Markham Museum (in the past known as The Markham District Historical Museum and later Markham Museum & Historic Village) is a  open-air museum located in Markham, Ontario, Canada. It is dedicated to the preservation of old buildings and artefacts from Markham's past, especially as the original rural village has become an urban centre.

Overview
The site features nearly 30 buildings: houses, barns, sheds, a train station, a school, a general store, a church, a blacksmith, a harness shop, a saw mill, a cider mill, and many more. One of the oldest buildings is the Hoover House, built in 1824 by a Mennonite family that was originally from Pennsylvania.
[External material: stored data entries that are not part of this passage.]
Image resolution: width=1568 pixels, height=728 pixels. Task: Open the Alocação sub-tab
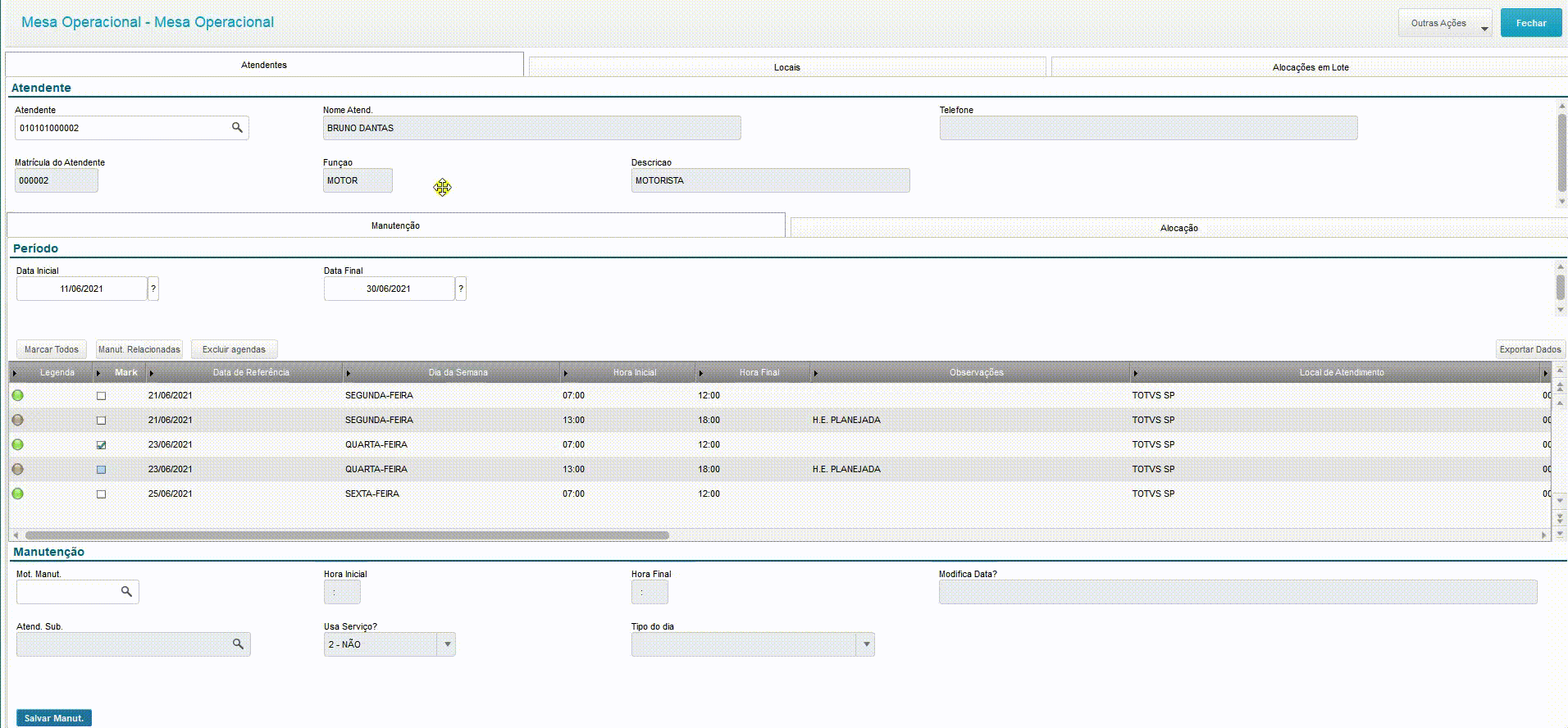coord(1178,228)
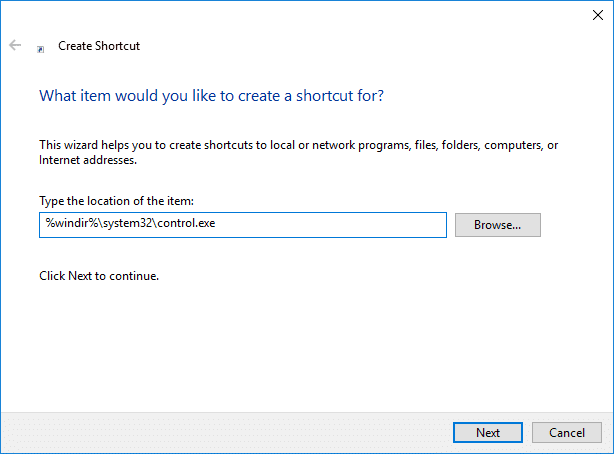
Task: Click the 'Internet addresses.' description line
Action: point(87,159)
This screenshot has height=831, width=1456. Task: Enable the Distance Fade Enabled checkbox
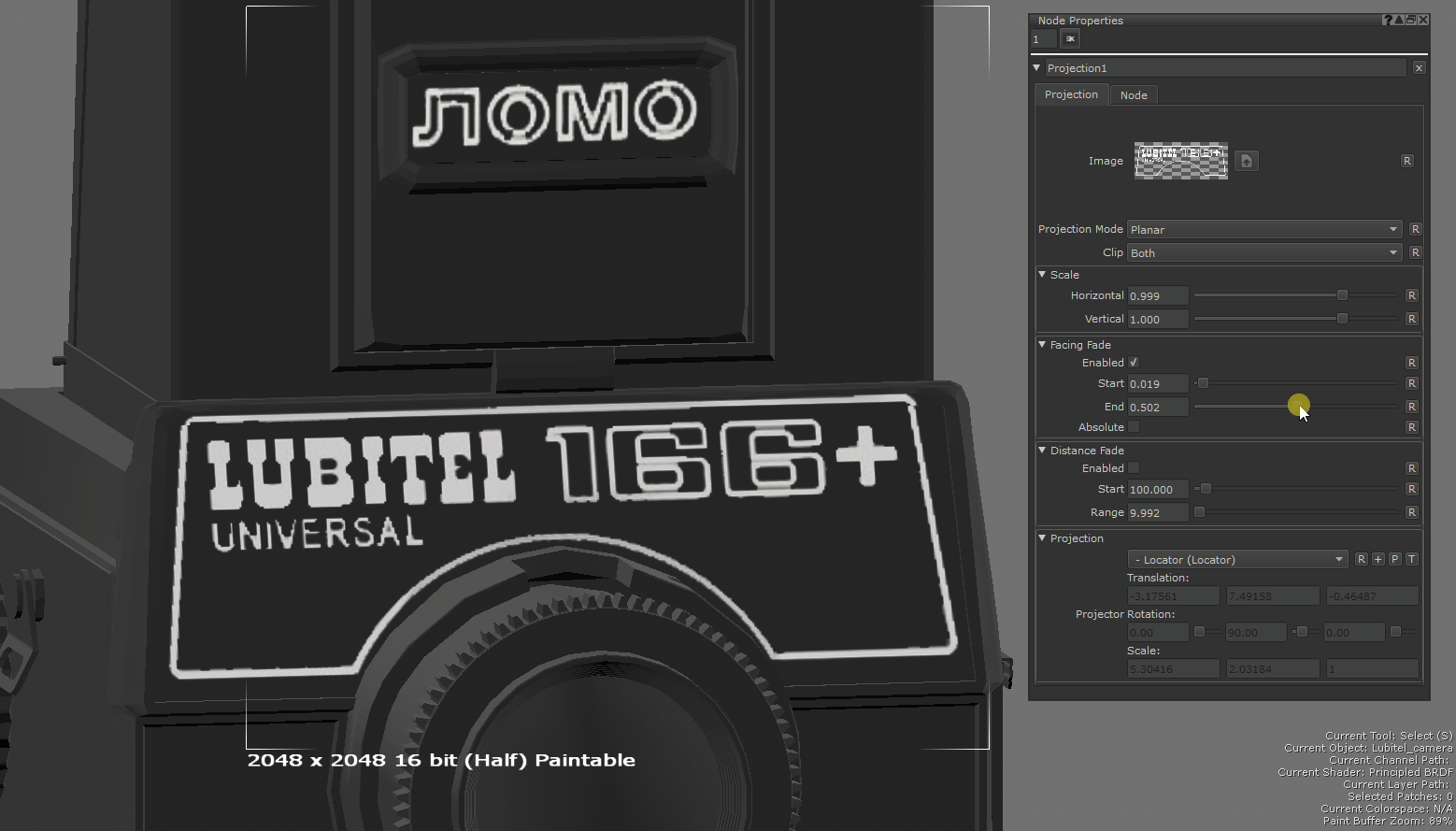click(1134, 468)
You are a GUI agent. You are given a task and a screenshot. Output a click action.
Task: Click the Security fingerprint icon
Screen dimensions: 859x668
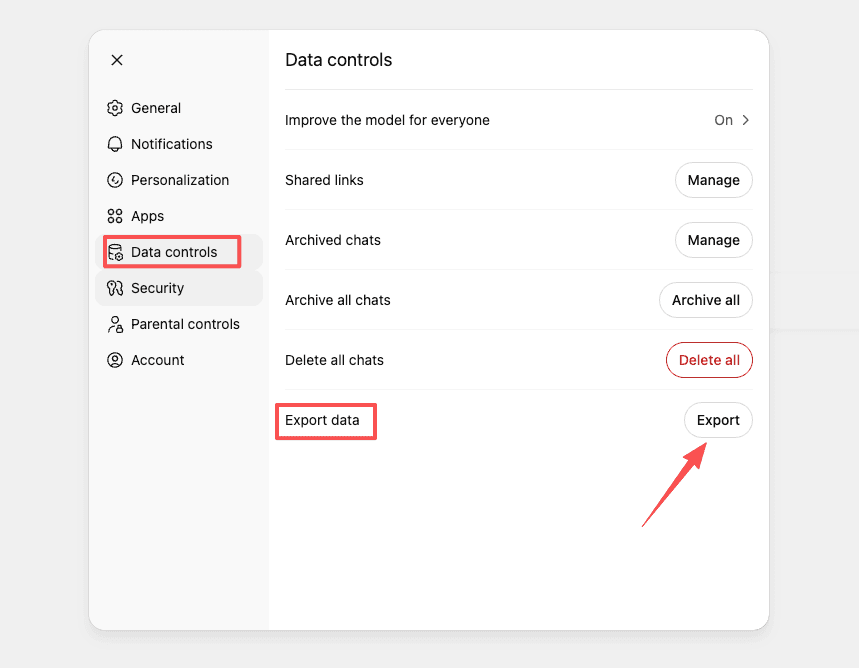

The site has been open since 1971, using the former Mount Joy School (1907) as its main offices and archives. The museum is located at 9350 Highway 48 (Markham Road / York Regional Road 68), on the northwest corner of 16th Avenue (York Regional Road 73).

All of the historic buildings were moved to the site from other places around Markham, with the exception of the Mount Joy School. The name Mount Joy has also been preserved in the name of the nearby Mount Joy GO Transit train and bus station, as well as the Mount Joy Community Centre to the east.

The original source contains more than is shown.